# APR Stage 2 Questions



## calducce (May 6, 2013)

Hi All, 

I recently upgraded my 2013 TT-RS to an APR Stage 2. I have the full Turboback exhaust system. 

I have two questions, not only because I'm new to the mod, but I'm new to the car. I've only had it for a couple months. 

#1: This morning for the first time since I've had the mod (did it last week) I wanted to see what my 0-60 was like and so had my digital stopwatch ready and was pretty excited to see what sort of realworld gains I had (stock I was getting about 4.2 seconds in my best run out of a dig). I was a bit shocked when in first gear the car stuttered twice (both times with an audible pop). Now, mind you, I have traction control on and the pops seemed to correlate to the traction warning light I was getting on this console. My question: Is this normal for the TTRS? Does it cut boost/throttle that aggressively in when TC kicks in? I'm just trying to determine if it sound like I need to get it looked at by my turner or if I'm just being paranoid and I just had TC kick in aggressively. Oh, temp was 62 degrees and I'm in Austin, TX. My drive to work is about 15 minutes and I was nearly to work when I hit a stretch of road that is usually safe with no cars around so I can do my launches. I could very well have had unusually cold tires today too. I know I'm probably answering my own question here but I could use some feedback from experienced TT-RS owners with tunes. Thank you!

__Problem requirements__:
Decide whether each statement below agrees with the forum post, answering yes or no and quoting the words of the post that settle it.
1. The poster's car is a 2013 TT-RS.
2. Traction control was switched off during the launch.
3. The temperature that morning was 72 degrees.
Rely only on the forum post.

__Raw records__:
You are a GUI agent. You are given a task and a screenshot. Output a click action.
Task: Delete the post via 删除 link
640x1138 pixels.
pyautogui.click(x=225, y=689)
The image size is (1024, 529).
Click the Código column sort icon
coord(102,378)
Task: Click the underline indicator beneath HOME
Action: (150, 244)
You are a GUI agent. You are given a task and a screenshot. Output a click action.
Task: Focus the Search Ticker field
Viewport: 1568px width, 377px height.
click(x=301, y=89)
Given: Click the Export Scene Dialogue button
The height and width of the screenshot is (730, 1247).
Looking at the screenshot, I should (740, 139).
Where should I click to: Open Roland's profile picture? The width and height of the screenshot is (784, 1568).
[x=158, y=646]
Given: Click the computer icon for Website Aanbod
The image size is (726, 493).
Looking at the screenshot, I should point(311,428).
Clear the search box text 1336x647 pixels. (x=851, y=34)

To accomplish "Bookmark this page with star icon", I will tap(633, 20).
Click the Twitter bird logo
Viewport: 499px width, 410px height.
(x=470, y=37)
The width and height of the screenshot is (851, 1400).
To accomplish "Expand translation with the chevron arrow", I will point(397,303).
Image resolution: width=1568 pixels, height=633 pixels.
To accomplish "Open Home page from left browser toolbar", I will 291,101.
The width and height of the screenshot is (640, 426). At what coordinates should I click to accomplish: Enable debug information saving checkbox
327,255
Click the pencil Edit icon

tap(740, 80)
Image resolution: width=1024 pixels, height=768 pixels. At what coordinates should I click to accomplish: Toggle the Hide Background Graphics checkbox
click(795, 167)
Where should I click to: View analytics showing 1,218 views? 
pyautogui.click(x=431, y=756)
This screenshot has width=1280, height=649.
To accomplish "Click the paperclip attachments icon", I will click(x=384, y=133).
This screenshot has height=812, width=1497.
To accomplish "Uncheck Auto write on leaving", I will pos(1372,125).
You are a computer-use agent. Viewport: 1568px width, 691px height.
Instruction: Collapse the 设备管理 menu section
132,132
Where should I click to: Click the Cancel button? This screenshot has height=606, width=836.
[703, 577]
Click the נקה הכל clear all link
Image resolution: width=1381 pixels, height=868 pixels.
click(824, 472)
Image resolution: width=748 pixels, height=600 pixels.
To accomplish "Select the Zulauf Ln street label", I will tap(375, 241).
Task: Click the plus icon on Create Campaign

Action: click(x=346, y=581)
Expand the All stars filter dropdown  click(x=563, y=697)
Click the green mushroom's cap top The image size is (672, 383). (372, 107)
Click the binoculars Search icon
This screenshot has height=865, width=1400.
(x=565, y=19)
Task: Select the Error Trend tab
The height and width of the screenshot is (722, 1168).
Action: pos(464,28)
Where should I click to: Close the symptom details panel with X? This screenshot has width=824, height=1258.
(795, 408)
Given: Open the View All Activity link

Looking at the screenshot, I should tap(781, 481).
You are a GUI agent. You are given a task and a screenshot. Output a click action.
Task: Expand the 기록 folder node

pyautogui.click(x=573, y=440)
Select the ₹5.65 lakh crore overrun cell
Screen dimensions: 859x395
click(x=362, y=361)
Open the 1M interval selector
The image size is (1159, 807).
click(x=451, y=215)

__Reply to the exercise__:
1. Yes: "I recently upgraded my 2013 TT-RS to an APR Stage 2."
2. No: "I have traction control on"
3. No: "temp was 62 degrees"